» **Supplied records**:
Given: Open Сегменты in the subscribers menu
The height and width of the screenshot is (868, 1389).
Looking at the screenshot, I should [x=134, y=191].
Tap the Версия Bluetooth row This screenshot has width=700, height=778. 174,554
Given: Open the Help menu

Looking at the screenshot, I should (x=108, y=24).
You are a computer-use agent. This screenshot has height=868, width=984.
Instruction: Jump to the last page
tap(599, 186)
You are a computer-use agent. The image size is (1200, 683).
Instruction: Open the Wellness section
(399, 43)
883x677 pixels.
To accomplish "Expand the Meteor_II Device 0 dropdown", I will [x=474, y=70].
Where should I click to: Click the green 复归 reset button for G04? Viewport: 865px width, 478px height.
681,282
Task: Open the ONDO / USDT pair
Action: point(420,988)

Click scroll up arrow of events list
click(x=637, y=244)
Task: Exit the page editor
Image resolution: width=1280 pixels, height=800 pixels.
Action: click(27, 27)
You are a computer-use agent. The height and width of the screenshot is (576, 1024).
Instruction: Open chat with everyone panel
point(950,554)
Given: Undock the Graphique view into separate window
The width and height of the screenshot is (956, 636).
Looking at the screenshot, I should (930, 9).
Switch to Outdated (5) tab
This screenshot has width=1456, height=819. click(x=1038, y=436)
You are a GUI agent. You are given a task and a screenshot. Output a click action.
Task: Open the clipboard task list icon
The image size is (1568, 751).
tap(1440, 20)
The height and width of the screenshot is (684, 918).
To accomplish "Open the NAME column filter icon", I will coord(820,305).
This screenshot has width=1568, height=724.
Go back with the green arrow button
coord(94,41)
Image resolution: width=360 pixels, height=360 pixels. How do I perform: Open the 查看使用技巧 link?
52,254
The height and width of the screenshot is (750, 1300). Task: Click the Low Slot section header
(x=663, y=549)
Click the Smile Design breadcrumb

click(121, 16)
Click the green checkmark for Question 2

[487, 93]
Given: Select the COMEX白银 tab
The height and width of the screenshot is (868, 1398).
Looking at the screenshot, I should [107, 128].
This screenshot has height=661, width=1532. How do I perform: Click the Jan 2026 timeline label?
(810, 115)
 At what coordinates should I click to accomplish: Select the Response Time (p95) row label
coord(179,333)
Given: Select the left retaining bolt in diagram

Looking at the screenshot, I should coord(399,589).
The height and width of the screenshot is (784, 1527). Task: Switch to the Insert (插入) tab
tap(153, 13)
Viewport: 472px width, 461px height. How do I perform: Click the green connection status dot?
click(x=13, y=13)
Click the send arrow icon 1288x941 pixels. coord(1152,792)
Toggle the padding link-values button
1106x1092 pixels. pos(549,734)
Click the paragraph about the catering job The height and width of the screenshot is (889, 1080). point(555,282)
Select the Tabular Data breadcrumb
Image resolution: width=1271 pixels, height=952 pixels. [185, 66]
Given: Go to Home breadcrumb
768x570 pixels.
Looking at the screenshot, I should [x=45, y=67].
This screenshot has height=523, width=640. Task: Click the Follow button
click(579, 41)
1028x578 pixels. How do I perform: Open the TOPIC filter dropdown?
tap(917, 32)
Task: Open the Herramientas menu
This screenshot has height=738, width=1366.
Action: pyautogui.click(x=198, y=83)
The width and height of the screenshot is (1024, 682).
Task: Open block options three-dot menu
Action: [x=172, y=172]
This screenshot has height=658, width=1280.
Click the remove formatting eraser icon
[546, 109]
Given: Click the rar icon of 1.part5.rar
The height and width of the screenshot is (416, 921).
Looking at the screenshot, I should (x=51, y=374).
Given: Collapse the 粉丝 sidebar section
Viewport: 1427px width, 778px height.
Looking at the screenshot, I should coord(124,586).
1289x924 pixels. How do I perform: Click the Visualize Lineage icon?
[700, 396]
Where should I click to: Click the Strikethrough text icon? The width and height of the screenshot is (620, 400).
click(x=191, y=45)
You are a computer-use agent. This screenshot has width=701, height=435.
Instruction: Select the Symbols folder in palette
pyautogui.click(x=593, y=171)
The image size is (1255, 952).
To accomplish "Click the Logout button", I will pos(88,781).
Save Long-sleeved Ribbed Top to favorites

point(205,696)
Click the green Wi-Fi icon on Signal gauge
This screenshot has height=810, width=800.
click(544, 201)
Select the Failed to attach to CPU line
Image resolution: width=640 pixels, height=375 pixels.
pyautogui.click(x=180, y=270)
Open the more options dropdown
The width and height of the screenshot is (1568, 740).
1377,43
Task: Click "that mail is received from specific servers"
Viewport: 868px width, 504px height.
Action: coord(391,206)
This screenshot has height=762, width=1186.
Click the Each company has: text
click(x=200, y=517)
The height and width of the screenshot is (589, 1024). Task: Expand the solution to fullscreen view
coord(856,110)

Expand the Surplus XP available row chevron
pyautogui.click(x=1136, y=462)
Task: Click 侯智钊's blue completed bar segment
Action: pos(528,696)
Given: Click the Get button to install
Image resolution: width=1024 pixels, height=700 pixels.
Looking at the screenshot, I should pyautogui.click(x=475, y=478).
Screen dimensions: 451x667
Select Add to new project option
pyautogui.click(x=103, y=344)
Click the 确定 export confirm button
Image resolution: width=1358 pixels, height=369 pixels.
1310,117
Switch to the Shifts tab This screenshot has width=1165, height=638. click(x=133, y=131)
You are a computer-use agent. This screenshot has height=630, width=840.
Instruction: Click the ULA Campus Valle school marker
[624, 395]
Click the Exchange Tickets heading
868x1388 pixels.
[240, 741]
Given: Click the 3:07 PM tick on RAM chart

» **Exercise directions**: Report every line of the rows above that contains the string "arrow", matching case exactly.

» **Full response**:
Click scroll up arrow of events list
Go back with the green arrow button
Click the send arrow icon 1288x941 pixels. coord(1152,792)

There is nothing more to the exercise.